During an average of 28 months of follow-up, there were 1,710 adverse events of interest: 748 men died, 443 had MIs, and 519 had strokes. The absolute risk of these events was significantly greater in testosterone users than in nonusers: 1.3% higher at 1 year, 3.1% higher at 2 years, and 5.8% higher at 3 years, the investigators said (JAMA 2013 [doi:10.1001/jama2013.280386]).


In a further, adjusted analysis of the data, testosterone use remained strongly associated with increased risk of death, MI, or stroke, with a hazard ratio of 1.29. This indicates that testosterone users were 29% more likely than were nonusers to experience these adverse outcomes.


These findings were unchanged after the data were further adjusted to account for the presence or absence of CAD and the use or nonuse of coronary revascularization procedures.


There was no significant difference in risk of adverse outcomes among the three formulations of testosterone.


The researchers noted that there are several potential mechanisms by which testosterone therapy might increase cardiovascular risk. It increases platelet aggregation, which contributes to arterial plaque formation.

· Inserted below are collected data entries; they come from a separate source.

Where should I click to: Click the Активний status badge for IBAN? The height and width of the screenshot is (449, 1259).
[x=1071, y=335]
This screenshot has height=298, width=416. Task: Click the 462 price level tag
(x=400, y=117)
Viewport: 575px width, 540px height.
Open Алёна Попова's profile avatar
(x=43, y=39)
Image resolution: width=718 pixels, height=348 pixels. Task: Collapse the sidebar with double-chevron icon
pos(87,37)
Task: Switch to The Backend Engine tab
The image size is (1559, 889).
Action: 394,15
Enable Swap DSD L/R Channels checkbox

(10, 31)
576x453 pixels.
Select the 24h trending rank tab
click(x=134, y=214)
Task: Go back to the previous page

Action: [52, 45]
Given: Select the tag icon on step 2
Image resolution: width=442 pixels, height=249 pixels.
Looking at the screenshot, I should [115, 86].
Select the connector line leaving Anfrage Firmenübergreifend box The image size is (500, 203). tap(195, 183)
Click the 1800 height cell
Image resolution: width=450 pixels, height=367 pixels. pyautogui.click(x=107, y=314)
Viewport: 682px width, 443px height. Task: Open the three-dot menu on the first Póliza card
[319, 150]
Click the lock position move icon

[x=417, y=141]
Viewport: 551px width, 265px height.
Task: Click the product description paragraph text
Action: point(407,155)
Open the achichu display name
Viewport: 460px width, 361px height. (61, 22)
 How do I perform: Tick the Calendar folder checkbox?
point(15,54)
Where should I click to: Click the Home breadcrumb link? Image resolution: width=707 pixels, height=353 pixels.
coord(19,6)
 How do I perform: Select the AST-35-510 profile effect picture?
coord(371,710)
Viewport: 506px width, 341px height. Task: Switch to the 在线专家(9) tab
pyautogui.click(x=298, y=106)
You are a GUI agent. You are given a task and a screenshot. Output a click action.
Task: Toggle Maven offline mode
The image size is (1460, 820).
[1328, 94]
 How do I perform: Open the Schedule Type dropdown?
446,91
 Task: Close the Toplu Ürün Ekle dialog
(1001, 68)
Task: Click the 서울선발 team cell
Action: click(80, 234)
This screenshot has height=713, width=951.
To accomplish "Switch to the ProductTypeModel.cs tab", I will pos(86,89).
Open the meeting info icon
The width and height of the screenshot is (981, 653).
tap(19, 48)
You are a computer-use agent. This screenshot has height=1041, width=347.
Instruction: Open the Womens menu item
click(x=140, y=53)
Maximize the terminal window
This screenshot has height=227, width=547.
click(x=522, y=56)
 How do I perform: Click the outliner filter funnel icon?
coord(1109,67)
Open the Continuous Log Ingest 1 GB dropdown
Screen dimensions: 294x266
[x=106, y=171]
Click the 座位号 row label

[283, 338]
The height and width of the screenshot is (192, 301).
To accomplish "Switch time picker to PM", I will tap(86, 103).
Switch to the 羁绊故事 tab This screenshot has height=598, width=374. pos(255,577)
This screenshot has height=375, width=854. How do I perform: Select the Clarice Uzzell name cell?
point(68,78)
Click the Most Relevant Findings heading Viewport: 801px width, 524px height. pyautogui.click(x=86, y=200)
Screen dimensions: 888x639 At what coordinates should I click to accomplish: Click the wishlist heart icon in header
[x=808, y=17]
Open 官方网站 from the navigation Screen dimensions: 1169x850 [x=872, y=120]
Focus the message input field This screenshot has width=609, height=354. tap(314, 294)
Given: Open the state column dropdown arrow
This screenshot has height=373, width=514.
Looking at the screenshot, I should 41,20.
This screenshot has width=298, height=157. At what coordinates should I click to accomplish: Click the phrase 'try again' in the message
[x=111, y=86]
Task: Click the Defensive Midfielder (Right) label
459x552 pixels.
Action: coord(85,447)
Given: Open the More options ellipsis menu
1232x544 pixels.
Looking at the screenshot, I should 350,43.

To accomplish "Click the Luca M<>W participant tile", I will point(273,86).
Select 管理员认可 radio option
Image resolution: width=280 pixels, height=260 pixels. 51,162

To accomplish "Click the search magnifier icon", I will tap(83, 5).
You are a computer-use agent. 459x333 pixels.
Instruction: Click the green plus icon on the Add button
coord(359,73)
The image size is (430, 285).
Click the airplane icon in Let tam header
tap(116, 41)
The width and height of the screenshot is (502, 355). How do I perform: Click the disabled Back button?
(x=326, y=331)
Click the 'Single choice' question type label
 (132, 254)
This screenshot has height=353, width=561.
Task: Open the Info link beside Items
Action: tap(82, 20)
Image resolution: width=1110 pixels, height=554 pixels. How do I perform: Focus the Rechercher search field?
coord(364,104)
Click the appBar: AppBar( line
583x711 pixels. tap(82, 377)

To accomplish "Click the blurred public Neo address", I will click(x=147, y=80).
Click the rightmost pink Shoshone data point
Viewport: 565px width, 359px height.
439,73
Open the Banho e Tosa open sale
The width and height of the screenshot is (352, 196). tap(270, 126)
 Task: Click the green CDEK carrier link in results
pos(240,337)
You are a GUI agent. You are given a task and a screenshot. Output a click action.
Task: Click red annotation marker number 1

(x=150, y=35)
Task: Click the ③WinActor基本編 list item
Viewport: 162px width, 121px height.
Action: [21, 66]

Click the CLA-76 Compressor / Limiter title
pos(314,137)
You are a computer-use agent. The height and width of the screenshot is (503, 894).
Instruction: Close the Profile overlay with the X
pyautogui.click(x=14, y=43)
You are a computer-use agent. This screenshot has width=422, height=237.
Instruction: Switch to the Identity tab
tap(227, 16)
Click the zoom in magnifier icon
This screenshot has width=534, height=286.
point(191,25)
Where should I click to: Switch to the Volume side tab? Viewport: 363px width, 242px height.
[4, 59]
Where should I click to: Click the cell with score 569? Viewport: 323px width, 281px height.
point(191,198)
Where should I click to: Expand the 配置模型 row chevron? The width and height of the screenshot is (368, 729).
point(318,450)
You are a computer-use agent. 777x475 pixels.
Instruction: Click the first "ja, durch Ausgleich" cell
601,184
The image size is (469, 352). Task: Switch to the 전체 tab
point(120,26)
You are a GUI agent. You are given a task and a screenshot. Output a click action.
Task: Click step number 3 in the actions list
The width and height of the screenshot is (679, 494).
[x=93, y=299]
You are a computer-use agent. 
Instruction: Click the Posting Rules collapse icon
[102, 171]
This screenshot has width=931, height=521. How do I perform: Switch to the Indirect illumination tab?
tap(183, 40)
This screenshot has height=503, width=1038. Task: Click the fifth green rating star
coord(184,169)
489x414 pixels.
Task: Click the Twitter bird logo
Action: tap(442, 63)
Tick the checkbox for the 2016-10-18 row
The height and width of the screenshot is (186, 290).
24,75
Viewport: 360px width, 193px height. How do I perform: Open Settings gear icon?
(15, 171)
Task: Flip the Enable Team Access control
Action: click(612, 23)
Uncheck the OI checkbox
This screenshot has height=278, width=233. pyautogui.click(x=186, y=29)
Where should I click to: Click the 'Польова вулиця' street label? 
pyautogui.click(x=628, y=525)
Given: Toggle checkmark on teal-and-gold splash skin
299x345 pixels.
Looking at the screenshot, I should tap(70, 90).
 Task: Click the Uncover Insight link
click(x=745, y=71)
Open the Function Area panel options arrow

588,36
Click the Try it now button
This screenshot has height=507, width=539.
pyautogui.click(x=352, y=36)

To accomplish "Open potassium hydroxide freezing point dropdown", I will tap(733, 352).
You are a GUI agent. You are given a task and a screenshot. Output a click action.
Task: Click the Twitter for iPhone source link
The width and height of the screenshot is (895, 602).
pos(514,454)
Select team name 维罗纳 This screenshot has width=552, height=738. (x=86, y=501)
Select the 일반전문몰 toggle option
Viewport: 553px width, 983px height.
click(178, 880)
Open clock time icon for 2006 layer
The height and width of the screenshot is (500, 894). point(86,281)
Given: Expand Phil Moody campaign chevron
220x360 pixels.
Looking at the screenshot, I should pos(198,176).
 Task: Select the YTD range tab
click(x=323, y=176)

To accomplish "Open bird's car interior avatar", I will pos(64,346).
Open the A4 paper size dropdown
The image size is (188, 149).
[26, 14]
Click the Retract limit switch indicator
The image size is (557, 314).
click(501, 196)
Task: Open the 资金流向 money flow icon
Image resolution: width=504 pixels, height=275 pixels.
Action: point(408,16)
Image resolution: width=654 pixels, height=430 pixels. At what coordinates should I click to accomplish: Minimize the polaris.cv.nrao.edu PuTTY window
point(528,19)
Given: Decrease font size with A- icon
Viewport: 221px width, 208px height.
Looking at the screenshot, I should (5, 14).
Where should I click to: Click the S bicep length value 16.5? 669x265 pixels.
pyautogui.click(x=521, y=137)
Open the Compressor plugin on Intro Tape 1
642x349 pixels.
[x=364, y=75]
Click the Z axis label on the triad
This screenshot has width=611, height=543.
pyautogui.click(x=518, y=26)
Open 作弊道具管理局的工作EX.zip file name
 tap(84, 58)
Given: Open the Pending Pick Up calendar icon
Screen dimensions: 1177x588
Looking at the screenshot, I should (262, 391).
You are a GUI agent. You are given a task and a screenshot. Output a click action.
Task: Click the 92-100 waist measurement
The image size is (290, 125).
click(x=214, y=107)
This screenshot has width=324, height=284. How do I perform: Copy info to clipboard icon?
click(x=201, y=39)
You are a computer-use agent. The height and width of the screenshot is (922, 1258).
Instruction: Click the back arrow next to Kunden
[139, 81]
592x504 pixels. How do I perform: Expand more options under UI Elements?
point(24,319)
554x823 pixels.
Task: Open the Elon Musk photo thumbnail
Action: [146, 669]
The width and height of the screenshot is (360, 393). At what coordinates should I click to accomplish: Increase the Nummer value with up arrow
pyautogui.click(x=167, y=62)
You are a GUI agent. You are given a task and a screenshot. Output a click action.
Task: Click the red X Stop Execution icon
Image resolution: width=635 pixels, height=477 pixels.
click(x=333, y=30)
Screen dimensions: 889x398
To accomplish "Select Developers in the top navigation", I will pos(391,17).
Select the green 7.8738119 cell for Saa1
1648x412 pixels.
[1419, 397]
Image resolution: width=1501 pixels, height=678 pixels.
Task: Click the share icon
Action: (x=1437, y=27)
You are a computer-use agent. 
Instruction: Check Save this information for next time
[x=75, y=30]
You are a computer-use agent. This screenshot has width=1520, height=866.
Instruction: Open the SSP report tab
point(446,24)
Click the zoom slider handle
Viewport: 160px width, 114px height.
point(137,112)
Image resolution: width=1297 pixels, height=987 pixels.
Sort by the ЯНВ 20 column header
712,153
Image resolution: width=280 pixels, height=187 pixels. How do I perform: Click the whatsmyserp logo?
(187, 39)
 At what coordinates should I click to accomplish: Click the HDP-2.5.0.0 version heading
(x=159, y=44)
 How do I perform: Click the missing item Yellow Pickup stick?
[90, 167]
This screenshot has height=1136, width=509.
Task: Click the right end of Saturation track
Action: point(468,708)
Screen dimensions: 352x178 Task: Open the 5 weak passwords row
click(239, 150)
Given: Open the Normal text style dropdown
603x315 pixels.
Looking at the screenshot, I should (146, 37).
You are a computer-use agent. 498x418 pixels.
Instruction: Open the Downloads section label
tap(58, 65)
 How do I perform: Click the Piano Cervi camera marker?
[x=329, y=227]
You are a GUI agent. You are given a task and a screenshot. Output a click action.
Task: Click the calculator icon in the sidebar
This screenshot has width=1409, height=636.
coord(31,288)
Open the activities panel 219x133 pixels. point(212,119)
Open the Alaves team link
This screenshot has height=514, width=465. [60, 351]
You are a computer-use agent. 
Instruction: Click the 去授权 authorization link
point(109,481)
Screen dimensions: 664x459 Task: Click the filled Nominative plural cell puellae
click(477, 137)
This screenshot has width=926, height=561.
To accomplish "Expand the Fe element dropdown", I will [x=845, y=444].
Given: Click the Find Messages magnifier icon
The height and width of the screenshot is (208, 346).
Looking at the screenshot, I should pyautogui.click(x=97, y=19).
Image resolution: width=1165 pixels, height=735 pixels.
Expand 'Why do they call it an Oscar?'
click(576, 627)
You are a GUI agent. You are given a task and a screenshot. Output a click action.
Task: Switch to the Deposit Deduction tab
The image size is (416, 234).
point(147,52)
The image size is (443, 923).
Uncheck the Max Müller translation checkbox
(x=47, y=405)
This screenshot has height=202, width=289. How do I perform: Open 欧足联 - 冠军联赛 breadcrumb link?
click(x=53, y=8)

It enhances monocyte activation in the endothelium, which promotes atherosclerosis and is implicated in the pathogenesis of acute coronary syndromes. And it aggravates sleep-disordered breathing, another CV risk factor, they said.


This study was supported by the U.S. Department of Veterans Affairs. No financial conflicts of interest were reported.


View on the News
Be wary of testosterone therapy


The findings by Vigen et al. should prompt wariness among clinicians and patients alike, especially in light of the high volume of prescriptions and "aggressive marketing by testosterone manufacturers," said Dr. Anne R. Cappola.


The most important question raised by the study results may be how they can be generalized to the broader population of men taking testosterone: men of this age group who are taking testosterone for "low-T syndrome" or for antiaging purposes, and younger men taking it for physical enhancement.


"Does the 29% increased risk of myocardial infarction, ischemic stroke, or mortality apply to these groups? Are the benefits – real or perceived – for these groups of men worth any increase in risk? These populations represent a sizable group of testosterone users, and there is only anecdotal evidence that testosterone is safe for these men."


Testosterone treatment is prescribed for an estimated 3% of U.S. men over age 40 years, even as evidence indicating that it exerts adverse cardiovascular effects is accumulating. The study results warrant "both cautious testosterone prescribing and additional investigation," she said.


Dr. Anne R. Cappola is in the division of endocrinology, diabetes, and metabolism at the University of Pennsylvania, Philadelphia. She is also an associate editor of JAMA. She reported ties to Abbott Laboratories and BioSante Pharmaceuticals. These remarks were taken from her editorial accompanying Dr. Vigen’s report (JAMA 2013;310:1805-6).